It was nearly eight months ago that the NBA seemed to think Monty Williams was among the league’s best coaches. No, he was never considered an Xs-and-Os genius, but when it came to respectability and culture, there were few thought to be better. Fast forward to the end of a disappointing playoff run for the Phoenix Suns and suddenly Williams, the 2022 NBA Coach of the Year, is out of a job and supposedly a prime head coaching target of the Toronto Raptors, according to ESPN and The Athletic.

Success aside, Williams is the polar opposite of former Toronto Raptors coach Nick Nurse. He’s the culture coach who trusts his players rather than the kind of non-stop schemer that made Nurse so successful in Toronto.

When Williams took over the Suns in 2019, Phoenix was coming off a 19-63 season.

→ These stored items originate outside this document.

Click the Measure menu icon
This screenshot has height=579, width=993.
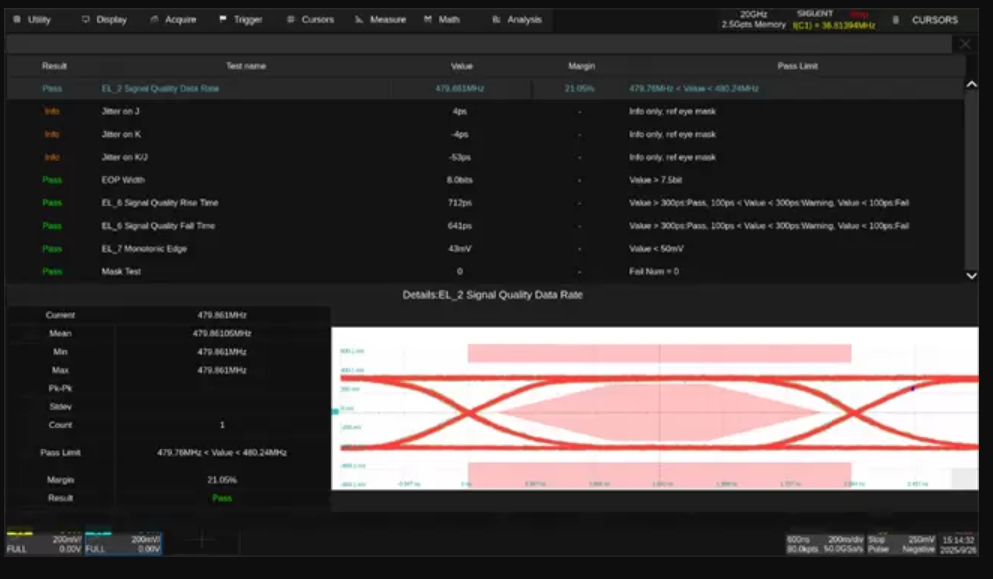358,19
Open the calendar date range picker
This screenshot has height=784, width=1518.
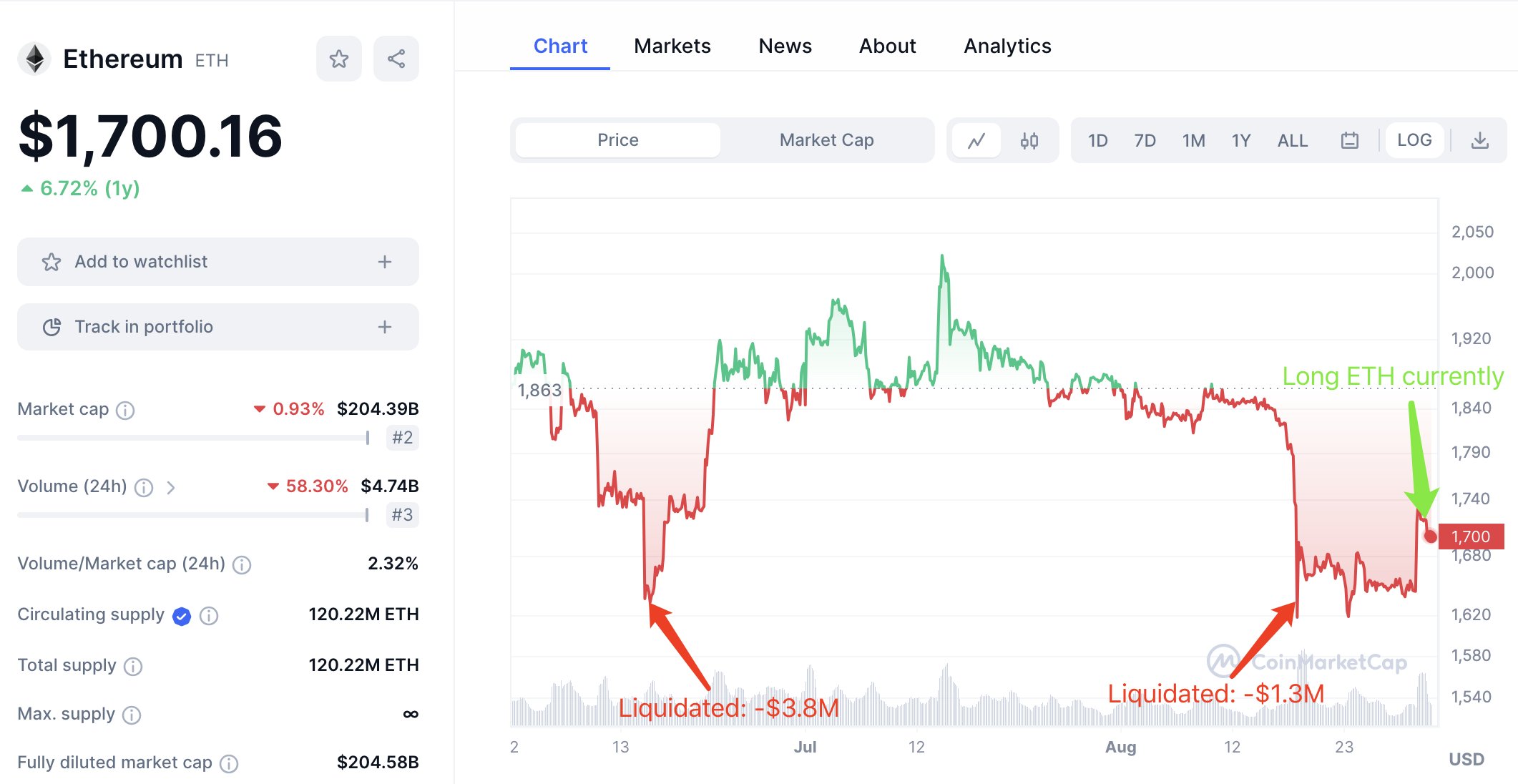[1349, 140]
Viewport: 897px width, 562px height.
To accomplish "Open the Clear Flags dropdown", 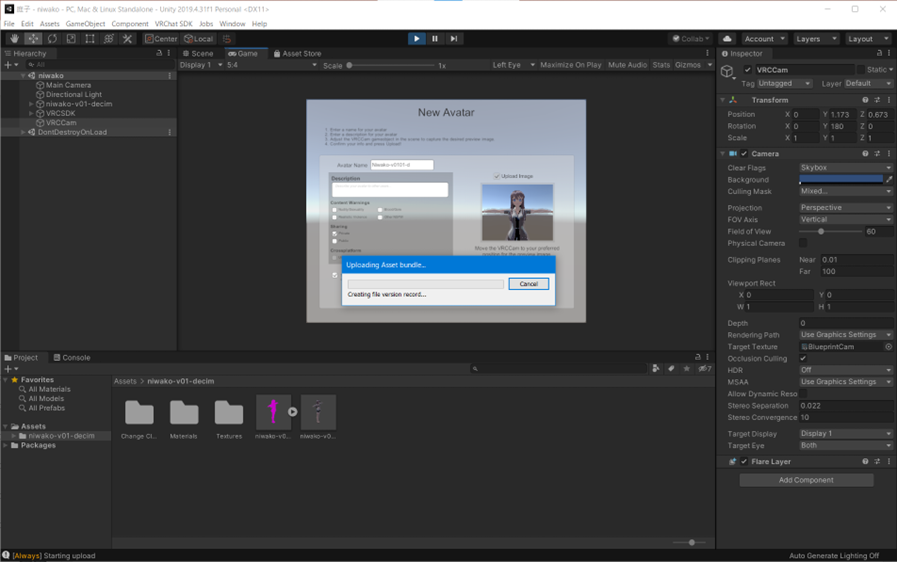I will click(x=845, y=168).
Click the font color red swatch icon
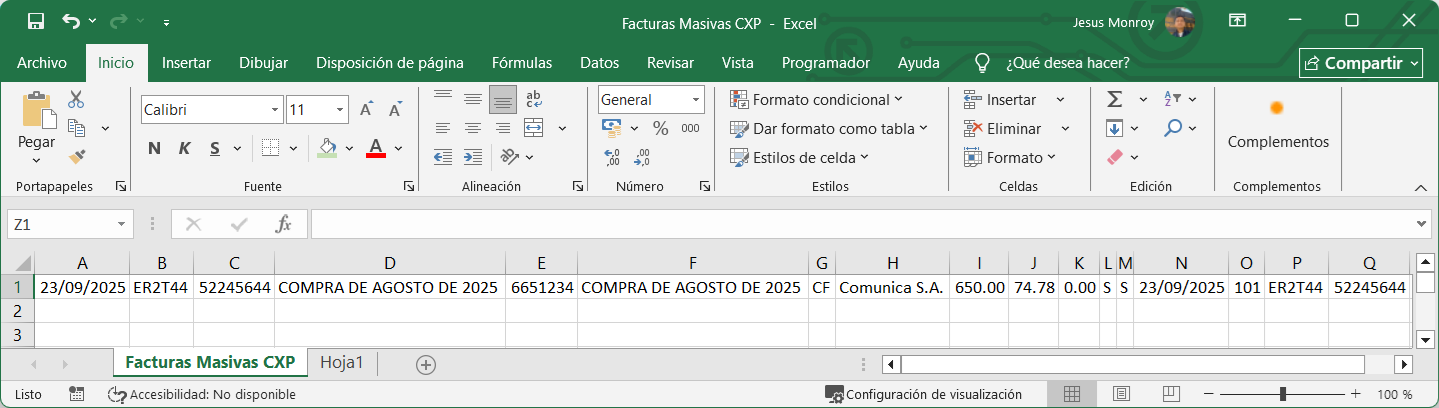Image resolution: width=1439 pixels, height=408 pixels. click(376, 149)
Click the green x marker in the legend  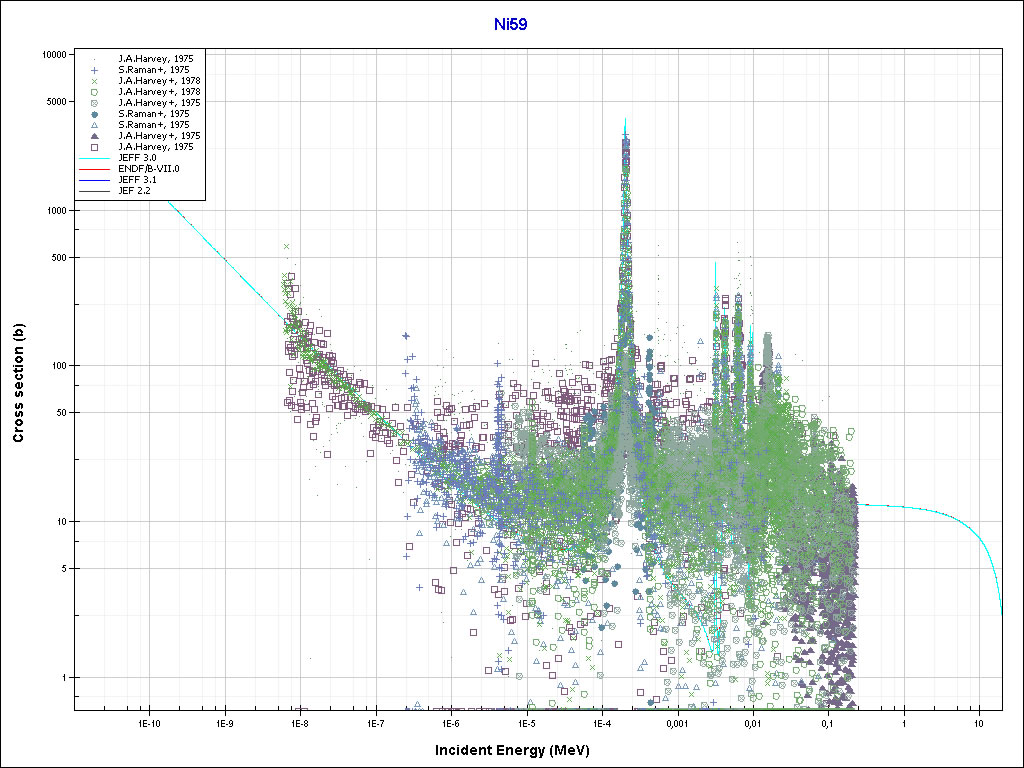[93, 81]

In his first season with the organization, he turned the ship around, leading the Suns back to respectability. He the team on track throughout the Robert Sarver debacle, the eventual sale of the organization, and led the Suns to a 194-115 record over four seasons that included three straight playoff appearances and an NBA Finals berth.

“Williams is somebody who can take over any team and immediately improve not only the basketball side of things but the culture as well,” said Inside the Suns' reporter Donnie Druin.

That’s what Toronto is looking for from its next head coach, Raptors president and vice chairman Masai Ujiri said last month. Toronto’s once proud culture of hard work seemed to vanish last season, replaced with an aura of selfishness.

Williams is the type of coach who can fix that.

“It’s hard to find somebody more respected than Williams,” Druin said. “When you have that sort of figure running your team, it feels like your players play that much harder for a coach. He also has a massive amount of trust in his guys when they're on the court.

“He understands that sometimes coaches get in their own way by making too many decisions as opposed to simply letting his guys play basketball.”

There is a cost to that type of coaching, though. At times Williams was too trusting of his players and stuck with bench units for longer than he should have, Druin noted. His lack of adjustments also cost Phoenix in the playoffs as Williams’ teams twice blew 2-0 series leads, once in the NBA Finals to the Milwaukee Bucks and later in the conference semifinals to the Dallas Mavericks. On both occasions Williams appeared to be outcoached, Druin said.

Then there’s the 7-foot, 250-pound elephant in the room Deandre Ayton whose relationship with Williams and lack of development over the last few years certainly played a part in the Suns falling short of their ultimate goal. Williams demanded a lot from the former No. 1 pick and Jordan never quite delivered.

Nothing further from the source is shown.